Becki's Whole Life says
I want these right now! I love noodles and I think I have everything in my fridge except the shrooms.
Last weekend we saw a French Korean restaurant and I thought that was an interesting combo.
Tricia @ saving room for dessert says
I am fascinated with this dish – love everything in it but haven't tried the noodles … yet! Have a great weekend and thanks again 🙂
Jenn says
I've had a few Korean dishes before, but never this. It looks and sounds divine! I can see why it is your favorite!
Katerina says
My son has started only recently eating noodles and he loves them so I am sure he would love this dish as well, and he will not be the only one in the family! Beautiful colors!
Sue/the view from great island says
You never cease to amaze me!! I love that everything in this dish is fairly standard grocery store fare, but the result is so exotic, at least to me. Your photos are great lately, the light is so vivid…is it natural?
Katherine Martinelli says
I love jap chae!! This looks incredible. I've tried to find the noodles in Israel and while we have a lot of Asian products readily available I haven't seen these yet. I'll keep looking!
Blond Duck says
Those are so cool!
Sonia (Nasi Lemak Lover) says
My daughter and I love Chap Chae but not the boys at home. Your have cooked it so well, look delicious!
Pacheco Patty says
This is one gorgeous bowl of noodles, wow! If I wash't hungry before, I'm hungry now 😉
The Slow Roasted Italian says
Very interesting dish! I have never tried it and do not think I have eaten Korean before but it looks great!
Words Of Deliciousness says
This is a delicious looking dish. I have never eaten Korean food before and these noodles look amazing.
Rosita Vargas says
Me encantan los fideos un plato interesante y sabroso,abrazos hugs,hugs.
sportsglutton says
Liz and I enjoy Jap Chae as well. It's always ordered when we go out to Korean restaurants and made at home on a regular basis.
Hope you're having a good weekend!
Athena says
OMGosh!
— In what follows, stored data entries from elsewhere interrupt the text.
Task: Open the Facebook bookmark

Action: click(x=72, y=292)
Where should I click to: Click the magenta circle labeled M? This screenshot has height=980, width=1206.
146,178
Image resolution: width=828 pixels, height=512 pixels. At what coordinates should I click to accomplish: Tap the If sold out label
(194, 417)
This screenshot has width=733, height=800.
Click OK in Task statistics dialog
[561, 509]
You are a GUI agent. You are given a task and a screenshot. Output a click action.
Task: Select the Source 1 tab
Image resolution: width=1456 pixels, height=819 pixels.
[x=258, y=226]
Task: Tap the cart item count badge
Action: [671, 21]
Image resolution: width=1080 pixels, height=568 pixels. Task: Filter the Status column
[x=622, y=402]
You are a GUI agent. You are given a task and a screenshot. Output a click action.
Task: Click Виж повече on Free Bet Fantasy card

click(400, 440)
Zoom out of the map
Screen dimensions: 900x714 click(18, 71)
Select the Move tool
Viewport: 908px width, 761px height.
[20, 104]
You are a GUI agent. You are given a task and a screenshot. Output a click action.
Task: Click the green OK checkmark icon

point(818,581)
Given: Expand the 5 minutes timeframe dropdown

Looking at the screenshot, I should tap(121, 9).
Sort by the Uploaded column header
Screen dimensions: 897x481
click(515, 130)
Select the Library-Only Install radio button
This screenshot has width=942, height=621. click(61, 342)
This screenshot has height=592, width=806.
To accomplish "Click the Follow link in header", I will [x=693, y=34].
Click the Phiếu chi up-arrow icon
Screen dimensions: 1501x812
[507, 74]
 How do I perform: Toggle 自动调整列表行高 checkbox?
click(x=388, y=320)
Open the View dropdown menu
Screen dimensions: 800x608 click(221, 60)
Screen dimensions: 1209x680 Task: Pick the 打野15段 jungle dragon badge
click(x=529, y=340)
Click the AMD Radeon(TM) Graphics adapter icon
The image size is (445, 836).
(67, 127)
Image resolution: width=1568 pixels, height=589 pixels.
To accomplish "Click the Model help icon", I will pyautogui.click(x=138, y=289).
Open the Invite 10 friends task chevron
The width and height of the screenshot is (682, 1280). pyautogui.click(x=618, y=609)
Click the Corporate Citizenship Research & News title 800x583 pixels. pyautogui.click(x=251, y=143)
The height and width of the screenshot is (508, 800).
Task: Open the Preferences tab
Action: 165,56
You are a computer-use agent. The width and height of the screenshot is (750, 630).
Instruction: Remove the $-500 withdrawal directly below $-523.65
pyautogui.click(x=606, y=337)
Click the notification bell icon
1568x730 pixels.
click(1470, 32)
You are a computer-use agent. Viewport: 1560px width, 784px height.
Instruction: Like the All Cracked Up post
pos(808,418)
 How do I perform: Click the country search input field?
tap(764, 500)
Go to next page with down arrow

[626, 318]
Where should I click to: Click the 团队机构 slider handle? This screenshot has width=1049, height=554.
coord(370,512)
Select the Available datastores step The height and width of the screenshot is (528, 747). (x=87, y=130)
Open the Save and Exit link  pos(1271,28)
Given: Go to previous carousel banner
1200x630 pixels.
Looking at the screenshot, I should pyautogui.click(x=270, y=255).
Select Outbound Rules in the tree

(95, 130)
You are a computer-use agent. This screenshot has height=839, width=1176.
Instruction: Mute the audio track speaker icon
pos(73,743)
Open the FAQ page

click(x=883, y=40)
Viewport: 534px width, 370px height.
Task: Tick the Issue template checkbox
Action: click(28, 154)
I love Chop Chae! I spent a year in Korea and fell in love with the food. I swear I left that place proudly reeking of garlic. 🙂 I haven't been able to mimic this dish at home, so I'm excited to try this one. There's a decent Korean place on the west side by Luke. It's in a run-down strip mall just north of Glendale on Litchfield (next to McDonalds). They serve both Japanese and Korean dishes.
Chris says
Never heard of it but this is a plate that I could just dive into. Saved to try soon, Mary, this looks great.
David says
Hi. The recipe looks great. How many servings do these quantities provide?
Mary says
This serves 4 as a main dish and more than that as a side. I'll update the recipe to reflect that. Thanks, David!
Cblockus says
Made it…LOVE IT!!!
Anonymous says
This looks delicious! Can this dish be eaten cold??
Mary says
I often eat leftover jap chae cold.
Melody Roche says
Very good recipe. I couldn’t find glass noodles, used rice noodles and followed those directions for cooking. I followed recipe but doubled sautéing time. Recipe turned out good, my husband and I really enjoyed.
Mary Younkin says
So glad that you enjoyed the JapChae!